No entanto, António Costa revelou-se um mestre das despedidas com chá: à despedida de Cavaco Silva do seu mandado presidencial, convidou-o para presidir a um CM sobre a temática do mar; e a Marcelo, que já tinha convidado para presidir a um CM, convidou-o, novamente, quando está de saída da chefia do governo. É gesto que lhe fica bem, mas com alguma hipocrisia, não pela presidência do CM pelo PR, mas pelas declarações de ambos.

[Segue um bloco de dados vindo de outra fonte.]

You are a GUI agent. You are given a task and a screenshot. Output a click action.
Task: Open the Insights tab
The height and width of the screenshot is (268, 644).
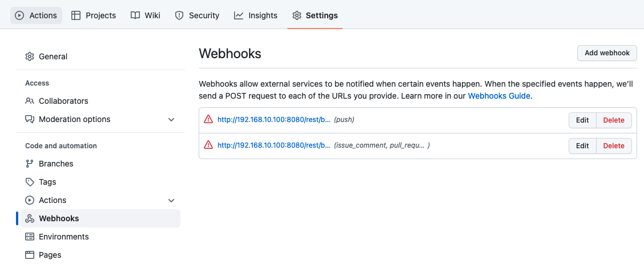[256, 15]
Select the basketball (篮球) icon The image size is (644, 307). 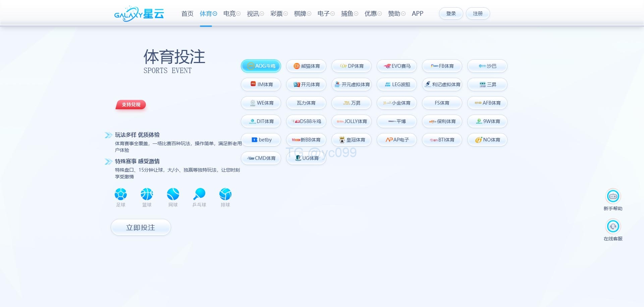tap(147, 194)
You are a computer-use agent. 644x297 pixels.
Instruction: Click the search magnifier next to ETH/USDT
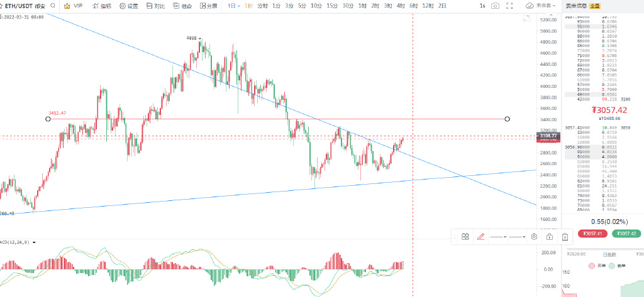tap(52, 6)
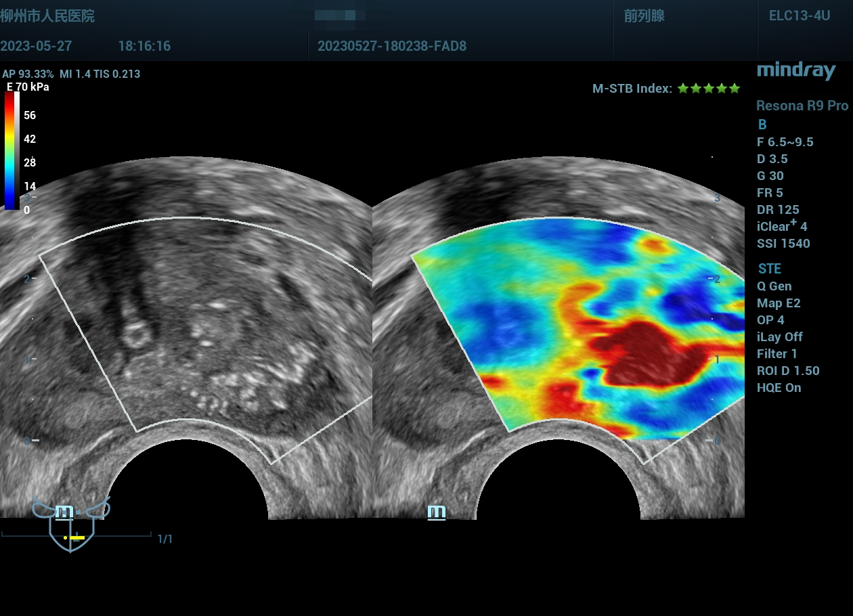The height and width of the screenshot is (616, 853).
Task: Click the bright ring-shaped structure in B-mode image
Action: pos(137,334)
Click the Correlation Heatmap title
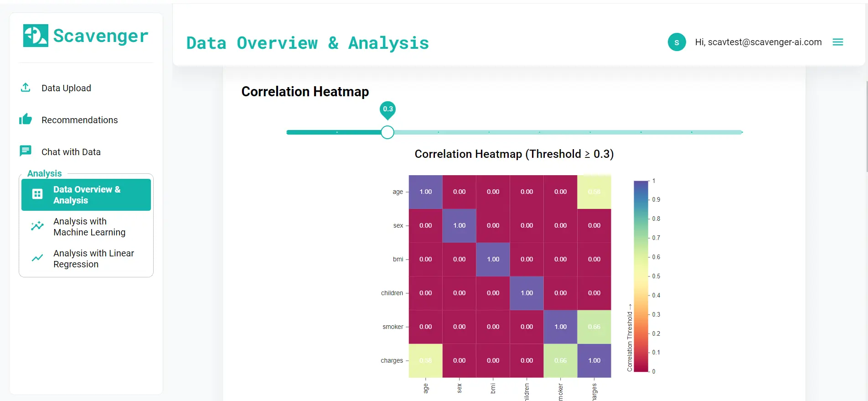Screen dimensions: 868x401 point(305,91)
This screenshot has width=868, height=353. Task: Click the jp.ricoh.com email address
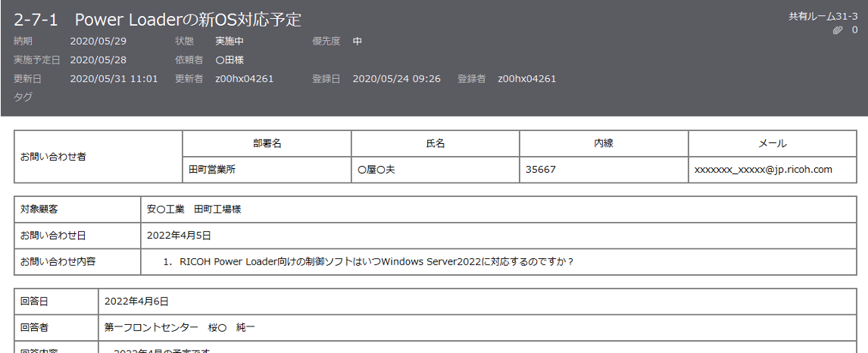(763, 170)
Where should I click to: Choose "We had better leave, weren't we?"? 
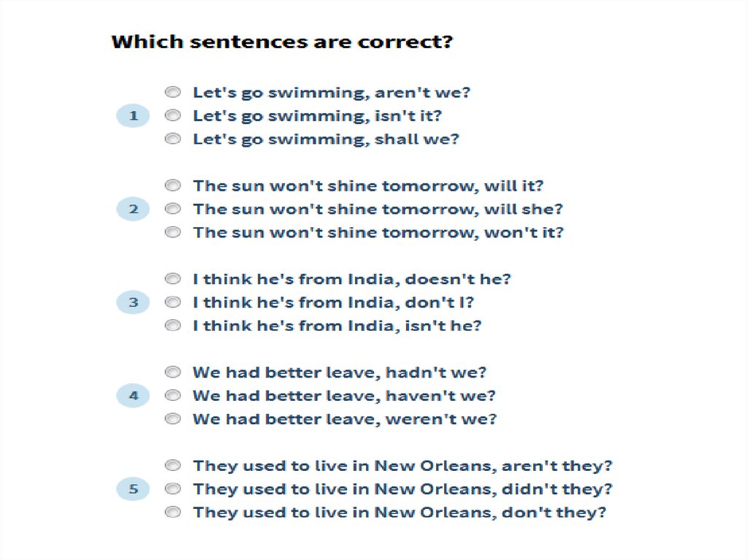coord(172,419)
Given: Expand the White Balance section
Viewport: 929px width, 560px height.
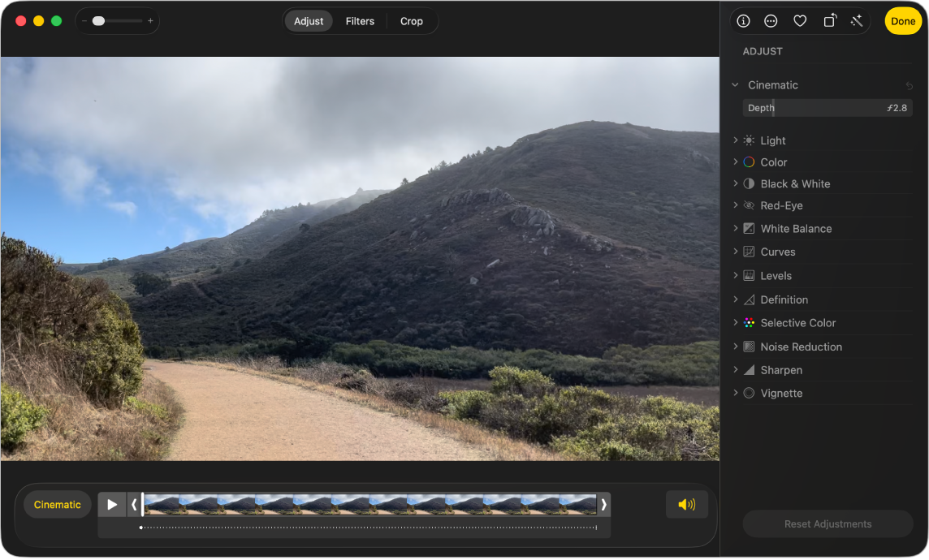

O PR destacou a “solidariedade institucional” entre o executivo e a Presidência da República, desde a chegada do PS ao poder, em 2015, não sendo “fácil encontrar muitos casos na política portuguesa” deste género. E o PM vincou: “Nem sempre coincidimos, mas será difícil encontrar outro período em que as relações tenham seguido de forma tão fluida como com este governo.”

Constrangimentos criados pelo PR, questionando diretamente governantes e exigindo ou sugerindo demissões, dissolução da AR de maioria e censura pública de medidas apresentadas desdizem a propalada solidariedade e a almejada estabilidade. E não vejo como a dita colaboração entre os dois poderes tenha sido “positiva e pedagógica” (como disse o PR).